Records contained in a dataset

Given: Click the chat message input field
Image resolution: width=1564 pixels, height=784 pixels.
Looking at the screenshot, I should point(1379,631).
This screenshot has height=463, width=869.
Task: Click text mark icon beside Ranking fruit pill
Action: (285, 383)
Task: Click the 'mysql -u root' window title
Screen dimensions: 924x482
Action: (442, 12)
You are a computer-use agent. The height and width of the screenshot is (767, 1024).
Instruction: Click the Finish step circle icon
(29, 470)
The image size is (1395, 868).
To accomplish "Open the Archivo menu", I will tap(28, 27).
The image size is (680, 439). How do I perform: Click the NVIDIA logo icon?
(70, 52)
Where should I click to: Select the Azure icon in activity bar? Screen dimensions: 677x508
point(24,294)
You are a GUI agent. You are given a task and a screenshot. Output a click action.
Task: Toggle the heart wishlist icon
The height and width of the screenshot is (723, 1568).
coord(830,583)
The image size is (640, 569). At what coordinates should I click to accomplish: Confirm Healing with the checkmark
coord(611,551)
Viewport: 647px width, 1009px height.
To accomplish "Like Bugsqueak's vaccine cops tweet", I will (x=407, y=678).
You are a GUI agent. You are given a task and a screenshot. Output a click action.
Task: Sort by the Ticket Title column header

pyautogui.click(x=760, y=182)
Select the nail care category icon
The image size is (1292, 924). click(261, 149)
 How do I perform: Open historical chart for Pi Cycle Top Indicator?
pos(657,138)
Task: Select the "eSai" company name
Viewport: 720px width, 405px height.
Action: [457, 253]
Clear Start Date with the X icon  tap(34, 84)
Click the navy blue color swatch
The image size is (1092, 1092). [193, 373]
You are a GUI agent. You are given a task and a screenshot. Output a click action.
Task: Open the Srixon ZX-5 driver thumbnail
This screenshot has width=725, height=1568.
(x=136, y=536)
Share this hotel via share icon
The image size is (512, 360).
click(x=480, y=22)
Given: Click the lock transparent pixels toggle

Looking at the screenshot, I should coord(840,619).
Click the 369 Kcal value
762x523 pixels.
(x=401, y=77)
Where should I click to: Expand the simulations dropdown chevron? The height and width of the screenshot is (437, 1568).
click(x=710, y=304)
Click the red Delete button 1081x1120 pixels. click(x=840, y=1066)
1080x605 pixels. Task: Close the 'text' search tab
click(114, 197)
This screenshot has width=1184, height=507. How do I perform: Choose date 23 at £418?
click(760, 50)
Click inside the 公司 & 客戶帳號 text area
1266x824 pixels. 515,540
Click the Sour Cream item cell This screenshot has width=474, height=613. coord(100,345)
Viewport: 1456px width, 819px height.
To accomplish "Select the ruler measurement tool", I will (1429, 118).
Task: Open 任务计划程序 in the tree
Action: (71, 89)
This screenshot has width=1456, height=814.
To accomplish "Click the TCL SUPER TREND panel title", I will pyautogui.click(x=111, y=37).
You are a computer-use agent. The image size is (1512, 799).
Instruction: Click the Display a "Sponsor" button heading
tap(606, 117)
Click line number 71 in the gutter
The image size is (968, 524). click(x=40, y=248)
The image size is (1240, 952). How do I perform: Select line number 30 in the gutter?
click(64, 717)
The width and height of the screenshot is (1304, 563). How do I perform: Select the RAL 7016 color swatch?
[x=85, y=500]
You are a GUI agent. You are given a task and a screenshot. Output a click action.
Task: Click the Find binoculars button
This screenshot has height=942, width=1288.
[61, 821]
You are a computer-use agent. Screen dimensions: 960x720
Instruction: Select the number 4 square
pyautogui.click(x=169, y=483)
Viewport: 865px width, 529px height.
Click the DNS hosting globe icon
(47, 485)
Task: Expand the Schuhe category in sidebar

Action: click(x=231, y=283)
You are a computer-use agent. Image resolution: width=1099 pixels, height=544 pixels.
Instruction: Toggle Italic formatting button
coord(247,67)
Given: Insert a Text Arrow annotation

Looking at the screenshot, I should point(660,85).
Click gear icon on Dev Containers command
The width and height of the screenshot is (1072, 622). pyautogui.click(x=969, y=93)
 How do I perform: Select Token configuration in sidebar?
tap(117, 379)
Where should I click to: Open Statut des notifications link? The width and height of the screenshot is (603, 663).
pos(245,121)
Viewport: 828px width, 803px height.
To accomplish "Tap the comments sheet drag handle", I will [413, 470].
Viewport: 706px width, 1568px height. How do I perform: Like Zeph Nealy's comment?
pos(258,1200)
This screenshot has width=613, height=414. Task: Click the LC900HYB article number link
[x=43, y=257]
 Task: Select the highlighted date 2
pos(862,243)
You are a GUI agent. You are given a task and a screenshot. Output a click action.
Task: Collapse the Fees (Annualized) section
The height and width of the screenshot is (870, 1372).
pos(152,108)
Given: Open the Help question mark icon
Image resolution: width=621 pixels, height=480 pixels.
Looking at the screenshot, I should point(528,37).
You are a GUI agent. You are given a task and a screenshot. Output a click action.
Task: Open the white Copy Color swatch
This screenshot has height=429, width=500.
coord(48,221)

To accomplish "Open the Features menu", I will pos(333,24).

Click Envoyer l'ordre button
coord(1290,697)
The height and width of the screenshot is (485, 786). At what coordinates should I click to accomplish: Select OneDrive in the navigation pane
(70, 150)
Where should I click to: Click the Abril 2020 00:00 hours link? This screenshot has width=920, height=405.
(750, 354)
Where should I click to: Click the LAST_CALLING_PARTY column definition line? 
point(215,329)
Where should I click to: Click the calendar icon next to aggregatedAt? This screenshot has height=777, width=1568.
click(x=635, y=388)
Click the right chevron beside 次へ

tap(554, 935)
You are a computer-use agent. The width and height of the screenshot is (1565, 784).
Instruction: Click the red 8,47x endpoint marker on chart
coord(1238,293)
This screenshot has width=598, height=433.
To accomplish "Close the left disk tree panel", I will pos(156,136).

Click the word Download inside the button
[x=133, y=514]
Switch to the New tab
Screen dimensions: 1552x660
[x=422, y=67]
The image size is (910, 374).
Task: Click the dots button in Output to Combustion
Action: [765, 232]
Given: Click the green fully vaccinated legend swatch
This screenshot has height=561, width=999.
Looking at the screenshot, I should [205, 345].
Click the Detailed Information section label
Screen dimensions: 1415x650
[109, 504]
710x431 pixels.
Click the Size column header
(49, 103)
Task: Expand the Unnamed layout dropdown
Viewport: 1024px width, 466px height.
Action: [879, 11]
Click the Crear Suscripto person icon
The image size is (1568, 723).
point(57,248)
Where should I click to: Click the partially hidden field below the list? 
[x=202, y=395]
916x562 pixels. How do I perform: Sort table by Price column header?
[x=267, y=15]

* ASSIGNED TASK
Return each line of the data where the word "computer" appears.

* SOLVED PROBLEM
You are a computer-use agent. The height and width of the screenshot is (767, 1024).
You are a computer-use agent. The image size is (1512, 799).
You are a computer-use agent. Screen dimensions: 960x720
You are a computer-use agent. Image resolution: width=1099 pixels, height=544 pixels.
You are a computer-use agent. The width and height of the screenshot is (1565, 784).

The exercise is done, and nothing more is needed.